THOUARCÉ (49) - UNE BROCHURE CONTRE PIERRE-LOUIS-ÉTIENNE COURONNÉ, L'INTRUS DE THOUARCÉ (1791)

 

Thouarcé église z

PIERRE GODARD, curé de Thouarcé, refusa le serment à la constitution civile du clergé. En conséquence, le 22 mai 1791, les électeurs du district de Vihiers nommèrent à sa place PIERRE-LOUIS-ÉTIENNE COURONNÉ, gardien des Cordeliers de Saumur, qui prit possession immédiatement.

Au mois de juin 1791, on répandit dans la paroisse une petite plaquette, sans lieu ni date ni nom d'auteur, intitulée :

"Catéchisme sur le schisme à l'usage de M. l'abbé de Périgord, adressé et appliqué au R.P. Couronné, religieux cordelier, défroqué et intrus, à Thouarcé, par la grâce de la Constitution."

----------------------------------------

Travail à faire:
**1)** D'après l'extrait sur Thouarcé, répondez brièvement :
(a) Quel curé de Thouarcé a refusé le serment à la constitution civile du clergé ?
(b) Quel jour les électeurs du district de Vihiers ont-ils nommé son remplaçant ?
(c) À quel moment la petite plaquette a-t-elle été répandue dans la paroisse ?
**2)** Donnez la suite de l'extrait sur Thouarcé, s'il vous plaît, en reprenant après sa dernière phrase.
Le matériel placé plus loin ne sert à rien ici.

Données:
----------------------------------------

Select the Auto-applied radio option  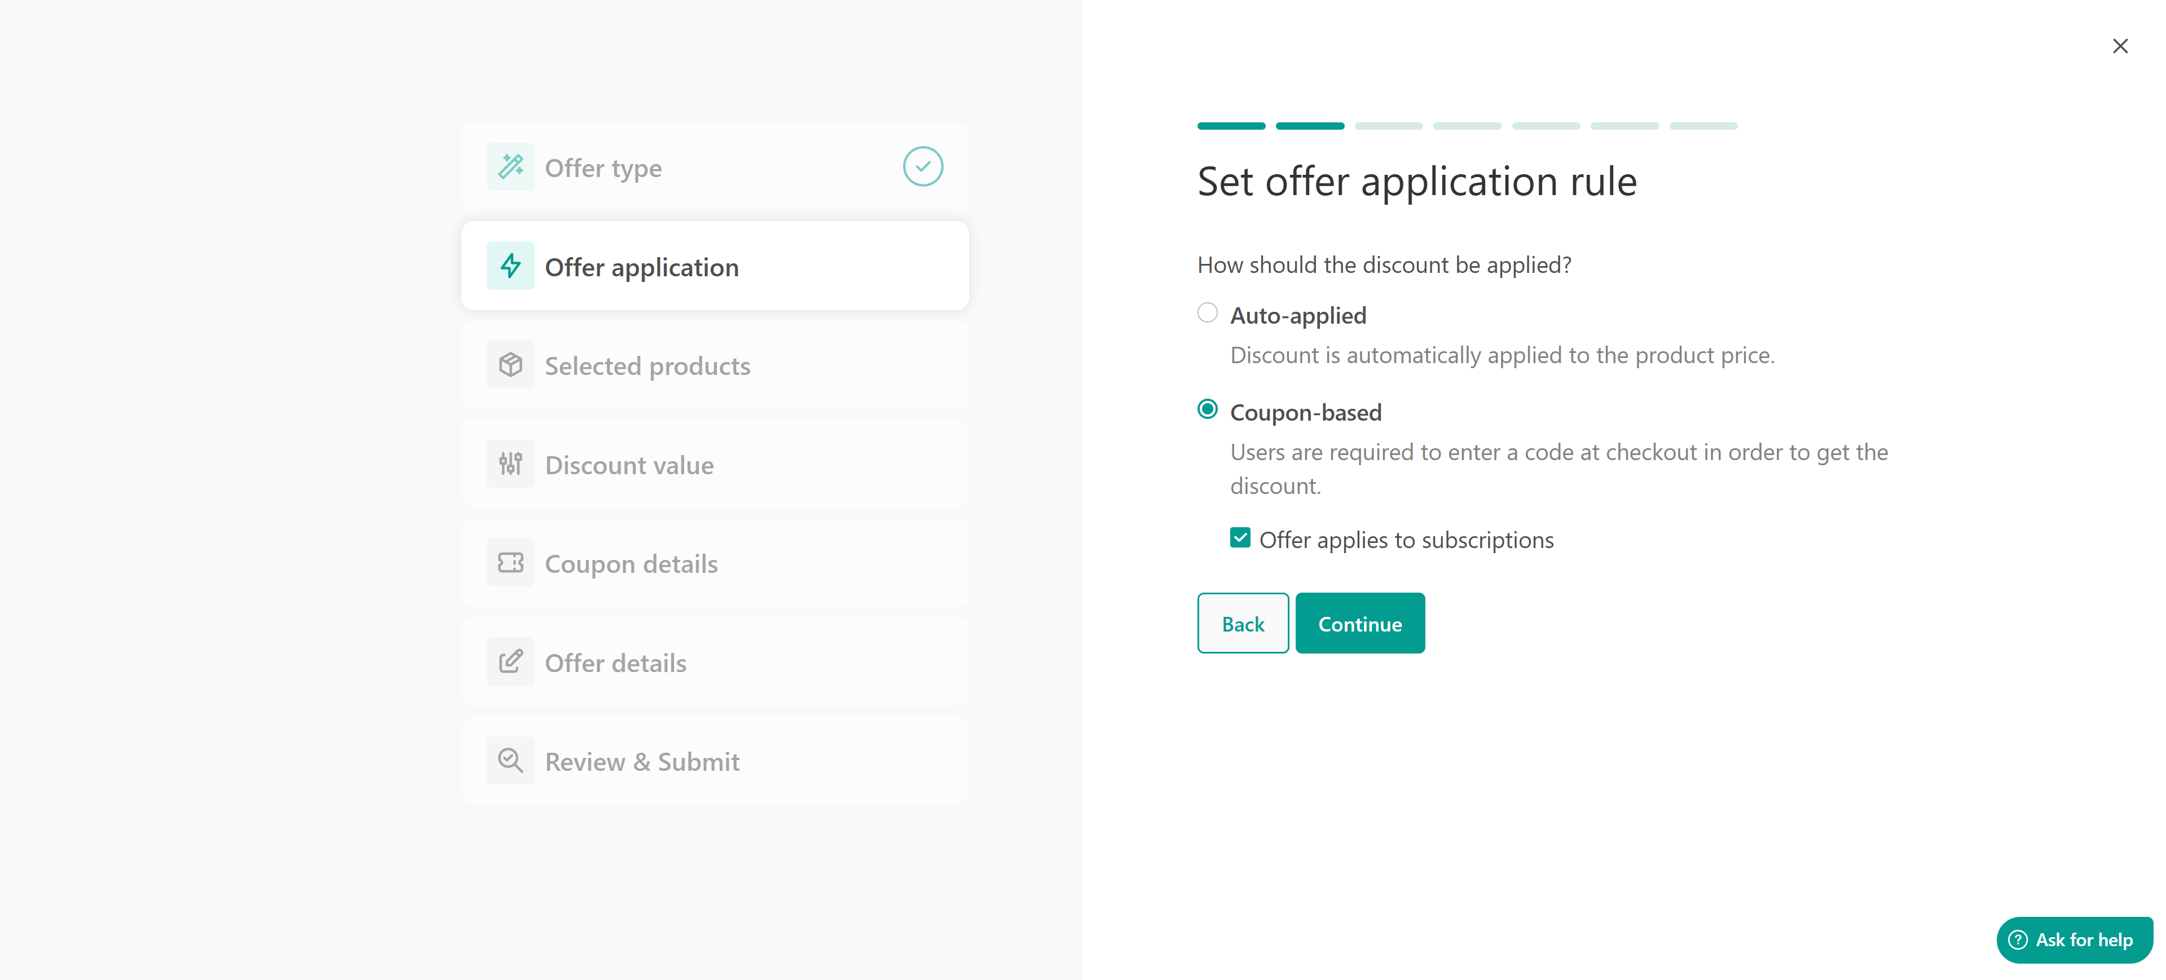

----------------------------------------

Réponses:
**1)**
(a) Pierre Godard.
(b) Le 22 mai 1791.
(c) Au mois de juin 1791.

**2)**
Voici le texte de cette brochure, qui pourrait bien être l'oeuvre de M. Chatizel, curé insermenté de Soulaines, ancien membre de l'Assemblée Constituante :

Les apologistes de la religion ont remarqué, comme un miracle de la Providence, que les plus mortels ennemis de la religion chrétienne, les Juifs, soient les plus fidèles dépositaires des oracles qui en prouvent la divinité et viennent offrir eux-mêmes les preuves qui les condamnent. Je ferai la même observation sur le respect hypocrite qu'affectent pour le Saint-Siège ceux mêmes qui se révoltent contre ses décisions. C'est une preuve bien irréfragable de l'autorité du Pape que ceux mêmes qui, par leurs nouvelles doctrines, se séparent de la chaire de Saint-Pierre ou qui sont retranchés du corps de l'Église par les anathèmes de son chef, soient forcés de rendre hommage au grand principe de la nécessité de la communion avec le pape, en protestant qu'ils ne veulent pas rompre l'unité. Telle a été de tout temps la conduite des hérétiques et schismatiques, depuis Arius jusqu'au Révérend Père Couronné. Tous ont protesté, comme lui, qu'ils étaient inviolablement attachés à l'Église de Rome, qu'ils ne s'en sépareraient jamais ; qu'en vain elle les retrancherait de son sein, qu'ils s'en rapprocheraient toujours, du moins par leurs voeux ; et ce n'est que longtemps après qu'ils ont vu toute union impossible, qu'ils ont déclaré qu'elle était inutile, et qu'ils ont commencé à paraître mépriser ce qu'ils ont affecté de respecter. Telle fut la conduite d'Arius, de Pélage, Donat, Luther, Calvin, etc. Le Révérend Père n'est que le singe de leur hypocrisie, comme de leur révolte contre le Saint-Siège.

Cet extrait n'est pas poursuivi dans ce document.